Lors du vol de retour, le L 55 fut endommagé par le tir antiaérien, subit plusieurs pannes de moteur et perdit son orientation dans des conditions météorologiques sévères. Pour échapper aux avions ennemis, Flemming ordonna de prendre de l'altitude. Cependant, l'équipage perdit le contrôle de l'ascension et le L 55 fut poussé à des hauteurs toujours plus grandes. Les hommes souffrirent d'un mal d'altitude extrême — le sang coulait de leurs nez, bouches et oreilles — tandis que les températures chutaient à moins 30 degrés Celsius. À ce moment critique, le dirigeable atteignit une altitude de 7 600 mètres, établissant un record mondial d'altitude pour les dirigeables qui n'a jamais été dépassé.

Ce n'est que grâce à une manœuvre audacieuse — déplacer les membres d'équipage presque inconscients sur 200 mètres vers l'avant le long de la coque fortement inclinée, depuis les nacelles motrices arrière jusqu'à la nacelle de commandement — que les hommes réussirent à déplacer le centre de gravité du navire vers l'avant et à amorcer la descente. Avec un seul moteur encore en fonctionnement et sans communication radio, le L 55 dériva désorienté au-dessus du territoire allemand. Flemming finit par identifier leur position en lisant le panneau d'une gare ferroviaire — Immelborn — et réalisa qu'ils se trouvaient dans l'ouest de la Thuringe, à environ 400 kilomètres de leur base d'Ahlhorn.
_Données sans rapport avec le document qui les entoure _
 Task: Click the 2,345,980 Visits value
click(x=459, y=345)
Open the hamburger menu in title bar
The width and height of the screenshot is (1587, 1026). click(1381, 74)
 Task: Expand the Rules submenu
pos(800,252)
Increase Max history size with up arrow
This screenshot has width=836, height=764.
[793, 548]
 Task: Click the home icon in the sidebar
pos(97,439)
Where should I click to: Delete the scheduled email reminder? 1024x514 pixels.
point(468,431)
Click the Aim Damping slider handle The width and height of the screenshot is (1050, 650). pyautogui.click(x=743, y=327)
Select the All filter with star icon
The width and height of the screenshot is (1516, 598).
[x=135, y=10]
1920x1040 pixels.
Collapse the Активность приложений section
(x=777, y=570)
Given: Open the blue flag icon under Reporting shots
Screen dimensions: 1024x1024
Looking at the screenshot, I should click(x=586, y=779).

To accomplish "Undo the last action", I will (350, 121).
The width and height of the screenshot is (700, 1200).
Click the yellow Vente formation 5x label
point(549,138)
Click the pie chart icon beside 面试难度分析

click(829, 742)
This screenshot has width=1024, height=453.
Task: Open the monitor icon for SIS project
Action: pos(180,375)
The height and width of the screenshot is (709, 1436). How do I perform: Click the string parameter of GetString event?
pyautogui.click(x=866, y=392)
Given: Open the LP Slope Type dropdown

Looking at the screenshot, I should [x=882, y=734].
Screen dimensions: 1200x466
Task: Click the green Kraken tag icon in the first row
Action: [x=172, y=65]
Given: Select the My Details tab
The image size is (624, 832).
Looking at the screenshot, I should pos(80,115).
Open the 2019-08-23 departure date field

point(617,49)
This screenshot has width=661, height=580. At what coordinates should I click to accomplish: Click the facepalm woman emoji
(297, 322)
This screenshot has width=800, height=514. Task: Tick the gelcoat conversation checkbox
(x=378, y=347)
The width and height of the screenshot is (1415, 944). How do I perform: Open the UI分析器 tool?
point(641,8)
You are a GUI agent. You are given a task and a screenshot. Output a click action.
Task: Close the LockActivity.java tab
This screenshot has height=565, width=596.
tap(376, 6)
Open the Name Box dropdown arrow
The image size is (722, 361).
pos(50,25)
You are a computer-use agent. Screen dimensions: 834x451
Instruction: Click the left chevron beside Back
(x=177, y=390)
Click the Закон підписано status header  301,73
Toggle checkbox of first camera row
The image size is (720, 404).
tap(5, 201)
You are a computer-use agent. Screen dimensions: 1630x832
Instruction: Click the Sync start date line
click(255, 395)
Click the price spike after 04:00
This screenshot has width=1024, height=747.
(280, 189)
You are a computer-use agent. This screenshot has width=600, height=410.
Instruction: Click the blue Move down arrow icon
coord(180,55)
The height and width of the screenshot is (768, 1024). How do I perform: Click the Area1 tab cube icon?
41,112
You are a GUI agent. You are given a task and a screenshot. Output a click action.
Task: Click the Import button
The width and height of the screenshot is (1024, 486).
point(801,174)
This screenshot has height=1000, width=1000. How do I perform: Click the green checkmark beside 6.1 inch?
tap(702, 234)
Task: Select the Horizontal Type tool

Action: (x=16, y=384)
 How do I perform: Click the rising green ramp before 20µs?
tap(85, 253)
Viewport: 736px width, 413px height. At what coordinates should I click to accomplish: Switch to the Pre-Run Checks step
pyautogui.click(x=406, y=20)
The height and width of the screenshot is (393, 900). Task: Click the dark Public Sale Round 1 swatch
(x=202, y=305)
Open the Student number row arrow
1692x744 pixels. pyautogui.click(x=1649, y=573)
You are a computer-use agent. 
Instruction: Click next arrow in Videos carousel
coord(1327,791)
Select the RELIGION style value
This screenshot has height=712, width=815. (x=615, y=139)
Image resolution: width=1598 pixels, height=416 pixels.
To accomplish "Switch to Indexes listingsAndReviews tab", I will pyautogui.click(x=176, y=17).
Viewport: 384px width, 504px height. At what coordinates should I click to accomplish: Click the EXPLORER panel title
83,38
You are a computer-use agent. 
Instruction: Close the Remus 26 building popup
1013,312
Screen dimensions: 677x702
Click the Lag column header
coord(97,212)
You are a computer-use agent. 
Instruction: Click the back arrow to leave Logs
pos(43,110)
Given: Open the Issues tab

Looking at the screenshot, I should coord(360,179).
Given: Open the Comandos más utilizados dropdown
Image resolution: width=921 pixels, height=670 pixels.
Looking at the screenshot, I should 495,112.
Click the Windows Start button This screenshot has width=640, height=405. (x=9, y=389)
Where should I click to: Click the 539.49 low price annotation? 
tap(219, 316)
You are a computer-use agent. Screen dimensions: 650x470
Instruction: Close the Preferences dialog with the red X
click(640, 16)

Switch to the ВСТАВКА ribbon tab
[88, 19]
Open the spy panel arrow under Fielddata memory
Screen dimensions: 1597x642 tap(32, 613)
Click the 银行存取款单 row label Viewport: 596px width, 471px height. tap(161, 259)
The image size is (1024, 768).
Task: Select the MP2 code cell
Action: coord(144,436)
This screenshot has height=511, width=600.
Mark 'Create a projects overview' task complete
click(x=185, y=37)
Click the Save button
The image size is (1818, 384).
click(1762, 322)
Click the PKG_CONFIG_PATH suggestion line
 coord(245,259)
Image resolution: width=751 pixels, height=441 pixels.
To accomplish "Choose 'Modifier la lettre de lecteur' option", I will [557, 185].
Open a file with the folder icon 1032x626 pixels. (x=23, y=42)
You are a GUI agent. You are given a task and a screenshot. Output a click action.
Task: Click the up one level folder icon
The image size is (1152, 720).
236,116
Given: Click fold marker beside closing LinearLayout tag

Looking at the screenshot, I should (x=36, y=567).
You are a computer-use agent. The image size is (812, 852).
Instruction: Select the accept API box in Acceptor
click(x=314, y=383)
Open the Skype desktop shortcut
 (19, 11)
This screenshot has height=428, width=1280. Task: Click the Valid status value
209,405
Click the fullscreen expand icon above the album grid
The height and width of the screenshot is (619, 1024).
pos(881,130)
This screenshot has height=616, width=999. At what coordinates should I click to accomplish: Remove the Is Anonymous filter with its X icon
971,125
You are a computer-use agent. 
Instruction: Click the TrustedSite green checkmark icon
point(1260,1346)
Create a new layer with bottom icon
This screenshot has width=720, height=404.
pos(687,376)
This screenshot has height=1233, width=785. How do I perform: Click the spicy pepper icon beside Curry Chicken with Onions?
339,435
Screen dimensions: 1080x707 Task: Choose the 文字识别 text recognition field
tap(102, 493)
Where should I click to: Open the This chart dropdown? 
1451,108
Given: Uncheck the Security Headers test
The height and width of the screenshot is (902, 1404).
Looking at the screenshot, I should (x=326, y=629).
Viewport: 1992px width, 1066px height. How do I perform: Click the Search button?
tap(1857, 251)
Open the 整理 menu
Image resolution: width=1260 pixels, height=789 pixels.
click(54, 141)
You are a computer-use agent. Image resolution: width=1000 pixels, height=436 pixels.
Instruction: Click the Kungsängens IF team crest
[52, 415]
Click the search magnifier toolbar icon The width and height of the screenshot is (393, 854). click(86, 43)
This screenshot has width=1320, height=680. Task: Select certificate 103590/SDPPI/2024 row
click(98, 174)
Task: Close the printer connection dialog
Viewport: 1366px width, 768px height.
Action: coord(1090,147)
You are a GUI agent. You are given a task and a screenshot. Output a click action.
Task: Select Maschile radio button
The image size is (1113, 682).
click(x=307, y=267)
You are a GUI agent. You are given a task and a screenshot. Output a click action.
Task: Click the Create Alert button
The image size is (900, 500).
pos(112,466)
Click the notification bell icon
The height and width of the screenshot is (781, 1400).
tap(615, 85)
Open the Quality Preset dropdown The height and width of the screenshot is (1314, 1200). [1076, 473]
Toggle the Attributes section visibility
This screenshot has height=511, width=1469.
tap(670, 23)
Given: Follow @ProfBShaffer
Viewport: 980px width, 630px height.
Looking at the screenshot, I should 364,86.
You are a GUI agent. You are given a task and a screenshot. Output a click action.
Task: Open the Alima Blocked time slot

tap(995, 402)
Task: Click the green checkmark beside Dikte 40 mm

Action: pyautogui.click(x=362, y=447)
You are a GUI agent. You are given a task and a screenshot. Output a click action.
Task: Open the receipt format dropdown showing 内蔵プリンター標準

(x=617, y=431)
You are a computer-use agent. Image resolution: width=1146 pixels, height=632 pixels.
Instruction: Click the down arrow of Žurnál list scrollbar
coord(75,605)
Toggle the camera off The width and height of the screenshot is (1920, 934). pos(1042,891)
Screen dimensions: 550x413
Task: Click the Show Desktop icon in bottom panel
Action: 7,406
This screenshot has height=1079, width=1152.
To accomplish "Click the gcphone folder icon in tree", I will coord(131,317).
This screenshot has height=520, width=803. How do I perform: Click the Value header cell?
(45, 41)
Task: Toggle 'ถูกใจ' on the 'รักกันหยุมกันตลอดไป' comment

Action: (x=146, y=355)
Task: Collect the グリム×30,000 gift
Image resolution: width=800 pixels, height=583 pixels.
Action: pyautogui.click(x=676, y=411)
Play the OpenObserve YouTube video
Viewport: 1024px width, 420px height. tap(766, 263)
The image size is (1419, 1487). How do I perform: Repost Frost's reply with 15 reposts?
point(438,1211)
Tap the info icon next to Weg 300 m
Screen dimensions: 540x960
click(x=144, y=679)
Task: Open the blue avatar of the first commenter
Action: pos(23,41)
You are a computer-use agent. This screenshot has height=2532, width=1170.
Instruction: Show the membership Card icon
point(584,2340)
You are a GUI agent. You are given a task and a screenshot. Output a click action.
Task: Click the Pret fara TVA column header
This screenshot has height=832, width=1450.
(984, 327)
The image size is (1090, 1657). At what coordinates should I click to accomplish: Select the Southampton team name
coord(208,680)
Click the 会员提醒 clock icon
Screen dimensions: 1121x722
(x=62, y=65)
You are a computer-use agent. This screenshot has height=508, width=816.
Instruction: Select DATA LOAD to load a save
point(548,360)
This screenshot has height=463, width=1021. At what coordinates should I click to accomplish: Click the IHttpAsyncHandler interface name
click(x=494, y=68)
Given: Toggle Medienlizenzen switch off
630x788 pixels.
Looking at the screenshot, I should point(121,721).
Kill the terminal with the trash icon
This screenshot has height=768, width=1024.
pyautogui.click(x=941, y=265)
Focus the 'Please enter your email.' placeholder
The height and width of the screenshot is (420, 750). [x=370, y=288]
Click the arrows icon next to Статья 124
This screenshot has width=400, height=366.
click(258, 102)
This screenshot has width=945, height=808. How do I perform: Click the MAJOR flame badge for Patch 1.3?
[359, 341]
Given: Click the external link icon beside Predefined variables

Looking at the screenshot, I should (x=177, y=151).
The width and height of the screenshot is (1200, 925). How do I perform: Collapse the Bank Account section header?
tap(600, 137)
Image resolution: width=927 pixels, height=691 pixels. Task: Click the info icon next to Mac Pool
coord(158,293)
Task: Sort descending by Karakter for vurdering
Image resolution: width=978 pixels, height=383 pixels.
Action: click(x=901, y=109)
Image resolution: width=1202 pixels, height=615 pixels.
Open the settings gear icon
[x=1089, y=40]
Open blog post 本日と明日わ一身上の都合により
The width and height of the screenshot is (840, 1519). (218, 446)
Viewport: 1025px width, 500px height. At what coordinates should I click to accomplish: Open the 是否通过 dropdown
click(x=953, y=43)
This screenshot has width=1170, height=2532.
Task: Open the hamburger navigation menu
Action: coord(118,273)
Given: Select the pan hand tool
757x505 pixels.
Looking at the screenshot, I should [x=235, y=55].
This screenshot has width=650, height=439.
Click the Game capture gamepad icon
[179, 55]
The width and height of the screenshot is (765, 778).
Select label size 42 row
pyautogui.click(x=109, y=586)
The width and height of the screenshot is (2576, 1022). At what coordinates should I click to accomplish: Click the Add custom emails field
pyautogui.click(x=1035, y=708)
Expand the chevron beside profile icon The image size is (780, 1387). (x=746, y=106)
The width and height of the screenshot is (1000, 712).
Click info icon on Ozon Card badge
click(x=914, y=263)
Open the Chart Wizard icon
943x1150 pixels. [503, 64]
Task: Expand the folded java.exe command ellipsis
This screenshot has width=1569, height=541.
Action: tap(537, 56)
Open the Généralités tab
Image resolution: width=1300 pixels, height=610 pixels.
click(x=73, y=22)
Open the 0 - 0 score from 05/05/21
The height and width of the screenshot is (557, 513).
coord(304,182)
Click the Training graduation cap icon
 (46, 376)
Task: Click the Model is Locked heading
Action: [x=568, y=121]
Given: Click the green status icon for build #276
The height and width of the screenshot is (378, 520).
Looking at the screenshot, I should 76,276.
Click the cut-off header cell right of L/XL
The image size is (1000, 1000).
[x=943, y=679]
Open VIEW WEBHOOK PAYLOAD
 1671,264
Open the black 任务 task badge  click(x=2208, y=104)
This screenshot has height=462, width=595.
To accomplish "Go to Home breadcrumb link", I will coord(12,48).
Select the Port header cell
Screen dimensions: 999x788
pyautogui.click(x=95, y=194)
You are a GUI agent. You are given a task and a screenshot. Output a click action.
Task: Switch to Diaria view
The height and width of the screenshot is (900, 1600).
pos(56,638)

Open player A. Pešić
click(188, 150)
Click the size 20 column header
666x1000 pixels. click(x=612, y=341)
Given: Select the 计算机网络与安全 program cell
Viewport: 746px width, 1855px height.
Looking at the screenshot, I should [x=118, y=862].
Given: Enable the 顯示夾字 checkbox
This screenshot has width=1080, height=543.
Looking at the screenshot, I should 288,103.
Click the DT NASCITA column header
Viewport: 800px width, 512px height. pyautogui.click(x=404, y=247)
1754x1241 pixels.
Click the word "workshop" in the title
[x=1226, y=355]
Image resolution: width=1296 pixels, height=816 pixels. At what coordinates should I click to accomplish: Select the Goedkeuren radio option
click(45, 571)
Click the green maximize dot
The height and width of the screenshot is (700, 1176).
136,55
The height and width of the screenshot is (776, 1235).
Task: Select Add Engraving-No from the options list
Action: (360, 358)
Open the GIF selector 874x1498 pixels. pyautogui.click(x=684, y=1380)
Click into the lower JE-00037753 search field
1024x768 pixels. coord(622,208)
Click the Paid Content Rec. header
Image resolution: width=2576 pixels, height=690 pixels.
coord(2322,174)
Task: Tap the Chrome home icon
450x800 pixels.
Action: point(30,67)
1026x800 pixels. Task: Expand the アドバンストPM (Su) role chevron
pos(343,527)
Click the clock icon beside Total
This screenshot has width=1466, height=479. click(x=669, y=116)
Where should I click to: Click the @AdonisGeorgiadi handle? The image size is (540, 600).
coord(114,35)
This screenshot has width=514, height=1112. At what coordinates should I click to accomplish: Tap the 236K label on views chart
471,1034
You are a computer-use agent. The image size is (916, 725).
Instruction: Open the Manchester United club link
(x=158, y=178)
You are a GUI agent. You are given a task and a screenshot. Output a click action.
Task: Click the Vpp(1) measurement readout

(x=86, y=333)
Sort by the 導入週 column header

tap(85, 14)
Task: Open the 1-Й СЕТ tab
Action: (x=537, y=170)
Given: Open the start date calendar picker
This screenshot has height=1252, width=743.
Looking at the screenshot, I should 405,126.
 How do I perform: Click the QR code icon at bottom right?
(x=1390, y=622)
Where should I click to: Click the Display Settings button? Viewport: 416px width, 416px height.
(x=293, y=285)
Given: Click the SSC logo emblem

Le 20 octobre 1917, vers 18 h 15, Flemming procéda à un atterrissage d'urgence. Le L 55 s'immobilisa dans un champ près du village de Tiefenort en Thuringe. Les 20 membres d'équipage survécurent sans blessure. Bien que l'on eût d'abord espéré réparer le dirigeable pour le ramener à sa base, une tempête l'endommagea irréparablement durant la deuxième nuit. Le L 55 fut démonté sur place avant la fin d'octobre 1917. Le squelette en aluminium fut recyclé pour la production de guerre, tandis que l'enveloppe en tissu imperméable fut offerte aux villageois, qui en confectionnèrent des vêtements dans les mois suivants.

Provenance et postérité

L'horloge provient de la succession de l'Obermaschinistenmaat Hünicke, membre d'équipage du L 55. L'objet est accompagné de reproductions photographiques tirées de la littérature spécialisée montrant une nacelle de commandement avec l'horloge visible, ainsi que des photographies du L 55 lors de son dernier départ.

Le Kapitänleutnant Flemming survécut à la guerre et mena une brillante carrière dans l'aviation civile des dirigeables. Il effectua 55 voyages à bord du légendaire LZ 127 Graf Zeppelin, dont le célèbre tour du monde de 1929. Il décéda le 15 février 1935 à Weingarten.

En 1937, vingt ans après l'atterrissage d'urgence, une stèle commémorative (Zeppelinstein) fut érigée sur le lieu d'atterrissage dit « Wacht » près de Tiefenort. La cérémonie d'inauguration réunit le capitaine Flemming et les membres d'équipage survivants. Le monument est encore entretenu aujourd'hui par des bénévoles locaux. L'histoire du L 55 est également présentée au Zeppelin Museum de Friedrichshafen.

Cette horloge de bord constitue un artefact d'une importance historique et muséale authentique. Elle réunit le savoir-faire horloger du premier fabricant allemand d'instruments militaires et le témoignage direct de l'un des épisodes les plus dramatiques de l'aviation de la Première Guerre mondiale — un record mondial d'altitude pour les dirigeables toujours inégalé plus d'un siècle après.